Connect with us


Google’s Site Quality Algorithm Patent



A Google patent describes a method of classifying sites as low quality by ranking the links. The algorithm patent is called, Classifying Sites as Low Quality Sites.  The patent names specific factors for identifying low quality sites.

It’s worthwhile to learn these factors and consider them. There’s no way to know if they are in use. But the factors themselves can help improve SEO practices, regardless if Google is using the algorithm or not.

An Obscure Link Algorithm

This patent dates from 2012 to 2015. It corresponds to the time that Penguin was first released.

There have only been a few discussions of this algorithm. It has, in my opinion, not been discussed in the detail offered below. As a consequence, it seems that many people may not be aware of it.

I believe this is an important algorithm to understand. If any parts of it are in use, then it could impact the SEO process.

Just Because it’s Patented…

What must be noted in any discussions of patents or research papers is that just because it’s patented does not mean it’s in use. I would also like to point out that this patent dates from 2012 to 2015. This corresponds to the time period of the Penguin Algorithm.

There is no evidence that this is a part of the Penguin Algorithm. But it is interesting because it is one of the few link ranking algorithms we know about from Google. Not a site ranking algorithm, a link ranking algorithm. That quality makes this particular algorithm especially interesting.
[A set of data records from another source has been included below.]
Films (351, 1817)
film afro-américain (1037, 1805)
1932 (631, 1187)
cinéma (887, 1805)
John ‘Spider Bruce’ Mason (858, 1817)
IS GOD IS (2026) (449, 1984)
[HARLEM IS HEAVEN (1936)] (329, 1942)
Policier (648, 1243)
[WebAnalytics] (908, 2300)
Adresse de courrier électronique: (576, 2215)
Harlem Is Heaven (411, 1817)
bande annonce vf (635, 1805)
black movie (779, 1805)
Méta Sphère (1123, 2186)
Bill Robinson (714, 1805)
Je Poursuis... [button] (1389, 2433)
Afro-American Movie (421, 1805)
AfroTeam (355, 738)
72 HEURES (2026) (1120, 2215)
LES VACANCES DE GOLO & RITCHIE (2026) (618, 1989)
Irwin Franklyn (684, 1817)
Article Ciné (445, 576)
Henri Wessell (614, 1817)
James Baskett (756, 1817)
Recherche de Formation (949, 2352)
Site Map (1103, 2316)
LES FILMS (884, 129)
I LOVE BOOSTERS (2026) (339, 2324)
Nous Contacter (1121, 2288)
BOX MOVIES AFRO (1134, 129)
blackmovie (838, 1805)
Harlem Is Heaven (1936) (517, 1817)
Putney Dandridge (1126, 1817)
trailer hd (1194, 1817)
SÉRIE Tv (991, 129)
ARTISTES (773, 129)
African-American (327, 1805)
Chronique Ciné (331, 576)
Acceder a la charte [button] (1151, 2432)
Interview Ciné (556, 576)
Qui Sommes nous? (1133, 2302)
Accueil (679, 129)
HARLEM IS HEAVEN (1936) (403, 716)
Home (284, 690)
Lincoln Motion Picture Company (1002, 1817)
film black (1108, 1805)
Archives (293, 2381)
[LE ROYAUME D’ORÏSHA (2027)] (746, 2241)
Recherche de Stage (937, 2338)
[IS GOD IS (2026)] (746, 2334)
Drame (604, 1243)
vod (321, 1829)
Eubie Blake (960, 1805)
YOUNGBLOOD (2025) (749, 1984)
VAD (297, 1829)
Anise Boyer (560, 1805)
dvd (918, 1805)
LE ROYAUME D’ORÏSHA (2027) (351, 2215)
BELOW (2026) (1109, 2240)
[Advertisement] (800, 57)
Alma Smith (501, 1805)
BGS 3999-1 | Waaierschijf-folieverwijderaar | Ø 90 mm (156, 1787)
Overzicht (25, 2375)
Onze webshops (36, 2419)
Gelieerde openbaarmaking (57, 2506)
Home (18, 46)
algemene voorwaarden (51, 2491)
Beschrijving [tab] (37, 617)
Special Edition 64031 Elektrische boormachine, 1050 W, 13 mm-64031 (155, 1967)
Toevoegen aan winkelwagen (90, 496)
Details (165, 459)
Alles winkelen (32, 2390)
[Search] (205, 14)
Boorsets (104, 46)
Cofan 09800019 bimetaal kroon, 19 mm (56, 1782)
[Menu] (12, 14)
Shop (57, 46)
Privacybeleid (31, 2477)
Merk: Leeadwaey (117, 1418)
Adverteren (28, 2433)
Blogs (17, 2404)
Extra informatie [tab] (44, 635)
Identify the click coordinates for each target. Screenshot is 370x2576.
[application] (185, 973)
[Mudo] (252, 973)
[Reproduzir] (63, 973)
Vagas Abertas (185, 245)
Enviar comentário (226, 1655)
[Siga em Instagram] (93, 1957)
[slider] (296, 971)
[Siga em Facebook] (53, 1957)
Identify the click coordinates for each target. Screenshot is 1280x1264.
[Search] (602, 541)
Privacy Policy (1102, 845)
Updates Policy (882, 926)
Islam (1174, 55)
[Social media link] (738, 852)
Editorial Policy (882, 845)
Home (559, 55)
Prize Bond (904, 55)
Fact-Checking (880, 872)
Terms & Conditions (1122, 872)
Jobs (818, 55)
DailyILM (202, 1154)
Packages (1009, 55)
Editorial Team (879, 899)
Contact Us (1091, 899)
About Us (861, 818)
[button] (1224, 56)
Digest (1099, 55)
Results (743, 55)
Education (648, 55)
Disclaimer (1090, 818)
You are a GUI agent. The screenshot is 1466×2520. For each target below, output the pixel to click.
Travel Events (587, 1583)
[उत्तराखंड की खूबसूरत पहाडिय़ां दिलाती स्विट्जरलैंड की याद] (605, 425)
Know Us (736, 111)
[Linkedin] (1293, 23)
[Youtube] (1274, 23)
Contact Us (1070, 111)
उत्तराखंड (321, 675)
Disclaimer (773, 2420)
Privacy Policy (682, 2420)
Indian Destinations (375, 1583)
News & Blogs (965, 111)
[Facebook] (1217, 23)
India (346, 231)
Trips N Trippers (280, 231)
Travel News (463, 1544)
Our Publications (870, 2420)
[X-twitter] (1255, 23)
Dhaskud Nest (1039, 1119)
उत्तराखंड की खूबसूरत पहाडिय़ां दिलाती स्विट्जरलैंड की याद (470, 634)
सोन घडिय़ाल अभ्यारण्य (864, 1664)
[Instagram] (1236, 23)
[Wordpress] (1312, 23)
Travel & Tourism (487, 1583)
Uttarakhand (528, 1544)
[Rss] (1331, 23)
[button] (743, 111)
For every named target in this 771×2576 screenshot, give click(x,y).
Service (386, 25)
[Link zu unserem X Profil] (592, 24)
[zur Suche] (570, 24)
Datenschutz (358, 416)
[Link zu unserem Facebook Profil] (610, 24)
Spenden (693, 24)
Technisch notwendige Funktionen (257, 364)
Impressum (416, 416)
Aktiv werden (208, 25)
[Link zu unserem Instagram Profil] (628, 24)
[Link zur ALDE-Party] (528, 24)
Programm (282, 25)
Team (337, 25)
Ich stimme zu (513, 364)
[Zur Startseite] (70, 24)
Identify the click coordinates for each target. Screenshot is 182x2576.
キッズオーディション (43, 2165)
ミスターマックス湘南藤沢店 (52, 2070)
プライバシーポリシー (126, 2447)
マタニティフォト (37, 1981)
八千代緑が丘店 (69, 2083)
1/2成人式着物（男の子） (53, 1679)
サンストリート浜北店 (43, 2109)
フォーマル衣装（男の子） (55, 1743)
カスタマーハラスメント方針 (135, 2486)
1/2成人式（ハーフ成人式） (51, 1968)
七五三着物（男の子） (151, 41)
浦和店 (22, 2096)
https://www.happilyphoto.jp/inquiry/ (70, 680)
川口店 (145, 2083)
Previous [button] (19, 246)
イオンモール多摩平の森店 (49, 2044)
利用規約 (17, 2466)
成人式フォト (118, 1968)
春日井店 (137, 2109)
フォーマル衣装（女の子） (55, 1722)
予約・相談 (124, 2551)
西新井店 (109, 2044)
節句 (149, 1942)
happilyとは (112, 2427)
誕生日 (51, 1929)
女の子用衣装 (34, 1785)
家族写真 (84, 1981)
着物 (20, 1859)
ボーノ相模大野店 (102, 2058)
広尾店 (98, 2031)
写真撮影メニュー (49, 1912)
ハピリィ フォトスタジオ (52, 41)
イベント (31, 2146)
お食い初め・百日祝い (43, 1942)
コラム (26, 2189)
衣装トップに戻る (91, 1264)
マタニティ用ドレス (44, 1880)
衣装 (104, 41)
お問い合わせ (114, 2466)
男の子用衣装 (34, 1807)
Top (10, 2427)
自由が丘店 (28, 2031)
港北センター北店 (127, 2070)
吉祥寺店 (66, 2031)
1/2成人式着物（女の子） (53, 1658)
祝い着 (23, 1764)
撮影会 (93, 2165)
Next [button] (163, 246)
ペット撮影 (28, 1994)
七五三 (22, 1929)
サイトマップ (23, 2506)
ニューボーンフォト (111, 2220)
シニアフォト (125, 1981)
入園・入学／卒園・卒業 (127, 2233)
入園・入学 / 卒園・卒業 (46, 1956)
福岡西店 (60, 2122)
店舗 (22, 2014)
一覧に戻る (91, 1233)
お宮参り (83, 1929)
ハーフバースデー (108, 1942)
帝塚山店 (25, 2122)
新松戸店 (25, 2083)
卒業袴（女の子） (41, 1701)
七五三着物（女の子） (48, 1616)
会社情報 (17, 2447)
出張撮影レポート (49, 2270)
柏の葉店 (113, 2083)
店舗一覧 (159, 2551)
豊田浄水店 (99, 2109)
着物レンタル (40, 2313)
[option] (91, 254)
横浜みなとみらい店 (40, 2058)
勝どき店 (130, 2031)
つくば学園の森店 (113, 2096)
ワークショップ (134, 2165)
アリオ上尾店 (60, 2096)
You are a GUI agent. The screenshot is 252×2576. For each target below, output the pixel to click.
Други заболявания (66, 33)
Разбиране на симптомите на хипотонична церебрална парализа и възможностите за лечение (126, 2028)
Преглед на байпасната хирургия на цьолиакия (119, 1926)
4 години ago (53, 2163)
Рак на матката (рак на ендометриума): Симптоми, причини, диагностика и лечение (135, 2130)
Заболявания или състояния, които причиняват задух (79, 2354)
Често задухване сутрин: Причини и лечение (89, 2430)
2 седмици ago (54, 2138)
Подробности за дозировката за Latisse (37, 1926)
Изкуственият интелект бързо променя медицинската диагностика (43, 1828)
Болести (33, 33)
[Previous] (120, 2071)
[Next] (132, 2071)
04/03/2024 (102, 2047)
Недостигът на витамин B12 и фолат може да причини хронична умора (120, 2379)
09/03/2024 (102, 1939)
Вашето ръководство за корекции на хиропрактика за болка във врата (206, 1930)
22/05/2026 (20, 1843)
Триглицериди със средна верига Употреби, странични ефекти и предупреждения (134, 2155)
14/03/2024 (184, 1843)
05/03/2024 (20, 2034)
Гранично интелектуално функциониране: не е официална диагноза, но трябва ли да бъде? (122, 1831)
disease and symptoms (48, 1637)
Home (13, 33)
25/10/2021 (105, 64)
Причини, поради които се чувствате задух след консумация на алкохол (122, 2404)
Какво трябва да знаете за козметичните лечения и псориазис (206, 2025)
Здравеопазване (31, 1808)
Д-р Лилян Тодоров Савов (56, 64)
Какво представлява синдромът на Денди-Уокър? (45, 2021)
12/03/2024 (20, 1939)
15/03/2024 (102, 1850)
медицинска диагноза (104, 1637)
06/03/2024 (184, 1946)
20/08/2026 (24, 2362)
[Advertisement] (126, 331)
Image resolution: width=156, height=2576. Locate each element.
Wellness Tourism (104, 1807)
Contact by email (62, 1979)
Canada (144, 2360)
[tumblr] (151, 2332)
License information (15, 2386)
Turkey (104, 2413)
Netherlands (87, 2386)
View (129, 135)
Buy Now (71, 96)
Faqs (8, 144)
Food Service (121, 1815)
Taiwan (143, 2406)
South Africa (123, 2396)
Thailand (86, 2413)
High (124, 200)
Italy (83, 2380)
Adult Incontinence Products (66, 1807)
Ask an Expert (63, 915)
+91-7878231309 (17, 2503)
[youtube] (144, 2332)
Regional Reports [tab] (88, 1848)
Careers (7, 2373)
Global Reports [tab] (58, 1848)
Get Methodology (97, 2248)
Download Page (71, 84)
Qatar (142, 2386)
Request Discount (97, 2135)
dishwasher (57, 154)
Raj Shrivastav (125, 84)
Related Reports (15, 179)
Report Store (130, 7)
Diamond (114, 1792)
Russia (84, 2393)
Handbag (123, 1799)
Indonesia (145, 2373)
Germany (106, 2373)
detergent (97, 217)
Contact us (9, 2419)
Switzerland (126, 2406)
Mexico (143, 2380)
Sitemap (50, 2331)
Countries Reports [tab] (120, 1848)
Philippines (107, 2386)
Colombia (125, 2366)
Although this algorithm may or may not be use, I believe that it is worthwhile to understand what is possible. Knowing what is possible can help you better understand what is not possible or likely. And once you know that you are better able to spot bad SEO information.

How the Algorithm Ranks Links

The algorithm is called Classifying Sites as Low Quality. It works by ranking links, not the content itself. The underlying principle can be said to be that if the links to a site are low quality then the site itself must be low quality.

This algorithm may be resistant to spammy scraper links because it only comes into play after the ranking algorithm has done it’s work. It’s the ranking algorithm that includes Penguin and other link related algorithms. So once the ranking engine has ranked sites, the link data that this algorithm uses will likely be filtered and represent a reduced link graph. A reduced link graph is a map of the links to and from sites that have had all the spam connections removed.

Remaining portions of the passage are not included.